Holovis, who design and install world-class immersive experiences, have added further capability and functionality to the University of Exeter’s VSimulator at Exeter Science Park.
Holovis worked on the initial project – installing a sophisticated motion platform and creating bespoke middleware and content for the cutting-edge VSimulator, which studies how humans interact with the built environment, in a safe Virtual Reality environment. The facility can be tailored to meet the testing requirements of multi-disciplinary research and commercial communities, with key sectors including construction, engineering, medical and sport science.
The immediate popularity of the VSimulator’s capabilities led to the University requesting additional functionality, which Holovis has provided.
– A set of code libraries and content which allow researchers and commercial clients to create their own software solutions to control the system, tailored to their specific needs.
– New functionality to allow researchers who are not fully-versed in operating the platform the opportunity to quickly understand its basic controls, increasing speed to competence and shortening research phases.
– Immediate playback of 360-degree video in headsets, in conjunction with movement on the motion platform.
Dr Drew Dunk, Head of Software Development at Holovis, said: “The University of Exeter has been a brilliant partner to work with. We gave them a list of additional functionality which they immediately saw the potential of.
“We are working together to explore even more functionality. We have only just begun to understand the potential and capability of the VSimulator for learning, research and industrial applications.
“It’s been a great project to work on, and we see our partnership with the university only getter stronger as we bring new technology upgrades to the system in the future.”
Professor James Brownjohn, a Structural Dynamics expert at the University of Exeter, and the Principal Investigator for VSimulators@Exeter said: “VSimulators@Exeter is world-beating. I don’t think there’s anything like it on the planet.

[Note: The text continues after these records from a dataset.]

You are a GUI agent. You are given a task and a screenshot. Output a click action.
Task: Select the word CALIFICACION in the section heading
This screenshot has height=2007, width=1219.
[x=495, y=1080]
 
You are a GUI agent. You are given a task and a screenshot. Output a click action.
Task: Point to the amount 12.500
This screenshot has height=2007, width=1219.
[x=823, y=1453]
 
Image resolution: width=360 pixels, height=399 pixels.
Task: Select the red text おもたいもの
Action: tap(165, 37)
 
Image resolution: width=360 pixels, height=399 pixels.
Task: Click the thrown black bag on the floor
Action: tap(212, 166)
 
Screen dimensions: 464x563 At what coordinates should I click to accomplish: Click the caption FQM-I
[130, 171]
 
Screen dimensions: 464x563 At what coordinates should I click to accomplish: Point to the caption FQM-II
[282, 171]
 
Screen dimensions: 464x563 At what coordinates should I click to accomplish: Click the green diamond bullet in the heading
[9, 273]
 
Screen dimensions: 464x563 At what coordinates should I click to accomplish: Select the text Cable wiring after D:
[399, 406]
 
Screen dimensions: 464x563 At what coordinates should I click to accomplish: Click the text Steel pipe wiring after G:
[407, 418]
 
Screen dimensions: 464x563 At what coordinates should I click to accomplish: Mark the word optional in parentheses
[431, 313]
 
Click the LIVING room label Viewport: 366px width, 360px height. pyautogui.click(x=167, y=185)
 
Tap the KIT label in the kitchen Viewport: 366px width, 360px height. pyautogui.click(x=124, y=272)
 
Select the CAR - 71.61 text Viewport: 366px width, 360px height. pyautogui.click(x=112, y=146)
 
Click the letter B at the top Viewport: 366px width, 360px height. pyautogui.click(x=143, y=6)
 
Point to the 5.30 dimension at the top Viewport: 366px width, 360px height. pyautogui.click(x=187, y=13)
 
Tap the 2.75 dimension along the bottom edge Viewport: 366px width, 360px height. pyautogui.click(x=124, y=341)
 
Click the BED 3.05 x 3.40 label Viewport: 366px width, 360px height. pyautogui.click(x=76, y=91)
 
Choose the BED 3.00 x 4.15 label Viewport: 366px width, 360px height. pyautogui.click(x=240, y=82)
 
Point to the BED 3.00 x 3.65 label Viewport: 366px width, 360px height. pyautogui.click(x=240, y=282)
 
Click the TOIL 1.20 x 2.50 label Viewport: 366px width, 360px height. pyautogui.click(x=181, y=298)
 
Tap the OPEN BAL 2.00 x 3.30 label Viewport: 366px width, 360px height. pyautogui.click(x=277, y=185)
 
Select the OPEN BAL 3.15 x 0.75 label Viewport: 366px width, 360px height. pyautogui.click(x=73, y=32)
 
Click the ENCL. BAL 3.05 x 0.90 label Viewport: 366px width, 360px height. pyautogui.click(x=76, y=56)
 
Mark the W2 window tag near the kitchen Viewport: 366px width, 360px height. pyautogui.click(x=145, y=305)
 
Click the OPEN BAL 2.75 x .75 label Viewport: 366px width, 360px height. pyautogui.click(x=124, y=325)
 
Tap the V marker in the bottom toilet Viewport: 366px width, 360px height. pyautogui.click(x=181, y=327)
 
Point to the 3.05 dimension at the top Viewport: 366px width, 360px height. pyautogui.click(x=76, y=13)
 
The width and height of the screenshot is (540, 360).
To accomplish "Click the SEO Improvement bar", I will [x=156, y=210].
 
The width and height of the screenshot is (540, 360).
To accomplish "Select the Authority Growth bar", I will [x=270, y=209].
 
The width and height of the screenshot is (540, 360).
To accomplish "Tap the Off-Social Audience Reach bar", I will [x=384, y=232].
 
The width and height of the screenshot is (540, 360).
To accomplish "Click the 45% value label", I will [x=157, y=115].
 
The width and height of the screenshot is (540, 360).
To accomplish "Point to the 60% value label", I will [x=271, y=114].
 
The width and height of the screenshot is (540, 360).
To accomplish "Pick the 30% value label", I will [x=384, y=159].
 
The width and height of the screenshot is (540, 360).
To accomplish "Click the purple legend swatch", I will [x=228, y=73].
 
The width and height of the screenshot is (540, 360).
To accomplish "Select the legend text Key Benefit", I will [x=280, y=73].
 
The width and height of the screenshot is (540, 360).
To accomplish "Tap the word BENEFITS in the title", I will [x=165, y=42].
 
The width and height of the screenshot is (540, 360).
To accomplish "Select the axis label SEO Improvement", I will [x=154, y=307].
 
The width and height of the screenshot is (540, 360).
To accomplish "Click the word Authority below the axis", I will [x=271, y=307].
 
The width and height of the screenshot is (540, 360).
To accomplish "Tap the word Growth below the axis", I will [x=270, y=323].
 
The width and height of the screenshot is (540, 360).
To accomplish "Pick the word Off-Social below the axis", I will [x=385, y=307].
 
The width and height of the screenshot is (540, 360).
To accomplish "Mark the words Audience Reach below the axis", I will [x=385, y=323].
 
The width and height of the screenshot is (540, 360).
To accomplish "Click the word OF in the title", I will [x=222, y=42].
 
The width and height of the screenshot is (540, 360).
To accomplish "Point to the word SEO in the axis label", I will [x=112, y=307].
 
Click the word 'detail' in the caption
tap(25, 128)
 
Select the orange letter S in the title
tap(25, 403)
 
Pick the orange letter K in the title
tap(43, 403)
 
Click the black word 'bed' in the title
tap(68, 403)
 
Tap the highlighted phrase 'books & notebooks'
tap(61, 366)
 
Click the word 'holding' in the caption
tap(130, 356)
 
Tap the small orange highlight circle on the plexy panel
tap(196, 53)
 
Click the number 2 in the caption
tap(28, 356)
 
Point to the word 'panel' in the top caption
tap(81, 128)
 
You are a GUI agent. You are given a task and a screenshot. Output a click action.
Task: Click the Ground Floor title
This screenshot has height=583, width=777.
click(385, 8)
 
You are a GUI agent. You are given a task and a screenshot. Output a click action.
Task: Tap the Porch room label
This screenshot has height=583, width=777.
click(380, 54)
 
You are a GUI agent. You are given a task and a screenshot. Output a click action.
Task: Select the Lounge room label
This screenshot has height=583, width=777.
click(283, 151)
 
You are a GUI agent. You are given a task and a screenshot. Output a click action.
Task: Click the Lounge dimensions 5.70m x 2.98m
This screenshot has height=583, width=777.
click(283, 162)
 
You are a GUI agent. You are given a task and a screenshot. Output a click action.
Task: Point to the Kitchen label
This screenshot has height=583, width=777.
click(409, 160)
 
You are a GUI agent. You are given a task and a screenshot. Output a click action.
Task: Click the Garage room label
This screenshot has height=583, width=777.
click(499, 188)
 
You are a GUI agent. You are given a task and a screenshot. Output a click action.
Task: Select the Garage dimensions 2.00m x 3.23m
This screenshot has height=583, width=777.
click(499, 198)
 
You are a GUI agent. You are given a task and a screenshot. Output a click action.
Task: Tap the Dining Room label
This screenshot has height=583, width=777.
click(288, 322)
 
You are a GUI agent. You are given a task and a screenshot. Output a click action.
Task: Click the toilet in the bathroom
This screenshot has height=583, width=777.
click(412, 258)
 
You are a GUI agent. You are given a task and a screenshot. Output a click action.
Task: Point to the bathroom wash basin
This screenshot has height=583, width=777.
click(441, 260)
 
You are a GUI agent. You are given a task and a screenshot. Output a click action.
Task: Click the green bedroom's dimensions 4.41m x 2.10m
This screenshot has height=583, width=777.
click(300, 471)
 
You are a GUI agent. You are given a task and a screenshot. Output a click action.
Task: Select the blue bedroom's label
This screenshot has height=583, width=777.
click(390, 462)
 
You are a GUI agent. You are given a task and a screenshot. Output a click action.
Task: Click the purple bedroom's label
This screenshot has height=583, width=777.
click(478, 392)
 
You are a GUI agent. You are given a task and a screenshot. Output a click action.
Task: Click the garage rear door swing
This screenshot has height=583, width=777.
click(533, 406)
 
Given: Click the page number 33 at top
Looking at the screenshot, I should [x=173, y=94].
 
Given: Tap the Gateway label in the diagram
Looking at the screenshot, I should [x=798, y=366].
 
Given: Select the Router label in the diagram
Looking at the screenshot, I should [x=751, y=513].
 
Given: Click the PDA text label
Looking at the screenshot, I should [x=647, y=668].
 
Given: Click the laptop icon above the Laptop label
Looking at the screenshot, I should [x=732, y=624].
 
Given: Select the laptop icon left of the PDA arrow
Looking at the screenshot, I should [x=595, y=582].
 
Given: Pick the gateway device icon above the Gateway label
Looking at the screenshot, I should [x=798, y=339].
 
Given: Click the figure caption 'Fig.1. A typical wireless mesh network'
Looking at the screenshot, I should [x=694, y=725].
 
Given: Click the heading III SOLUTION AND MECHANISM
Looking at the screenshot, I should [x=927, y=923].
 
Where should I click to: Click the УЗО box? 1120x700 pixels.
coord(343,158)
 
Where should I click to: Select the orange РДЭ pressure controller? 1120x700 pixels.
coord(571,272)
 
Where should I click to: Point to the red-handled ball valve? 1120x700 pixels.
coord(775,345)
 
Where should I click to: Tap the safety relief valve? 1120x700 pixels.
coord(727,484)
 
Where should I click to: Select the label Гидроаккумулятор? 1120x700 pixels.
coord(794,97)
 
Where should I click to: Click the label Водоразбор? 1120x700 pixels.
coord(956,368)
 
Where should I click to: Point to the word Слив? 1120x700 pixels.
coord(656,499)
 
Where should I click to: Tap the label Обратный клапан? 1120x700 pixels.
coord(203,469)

“It’s probably got the most sophisticated virtual reality environment for a group of people working together in a simulated environment on a platform that I know of.”
He added: “Holovis has smoothly managed the process of creating the facility, integrating a unique motion platform, a very large and rare array of force plates, motion capture and virtual reality for up to nine occupants e.g. in a stadium simulation.
“We have enjoyed working with Holovis, with their highly professional approach and technical skills. The potential real-world impact can be far reaching – we really don’t know where it will take us. It will be an exciting ride and we look forward to more collaboration with Holovis in the future.”
VSimulators@Exeter, which opened in 2020, links structural movement and environmental conditions.
The motion platform, which was provided by E2M, is used for applications such as testing bridge or stadium design when people are moving on the structure.
More recently, it’s been used by medical researchers who are investigating how older people can move safely around certain environments.
On the platform, nine users can be simultaneously immersed in shared experiences using Virtual Reality headsets, with all the motion and movement data captured by the system for processing and analysis.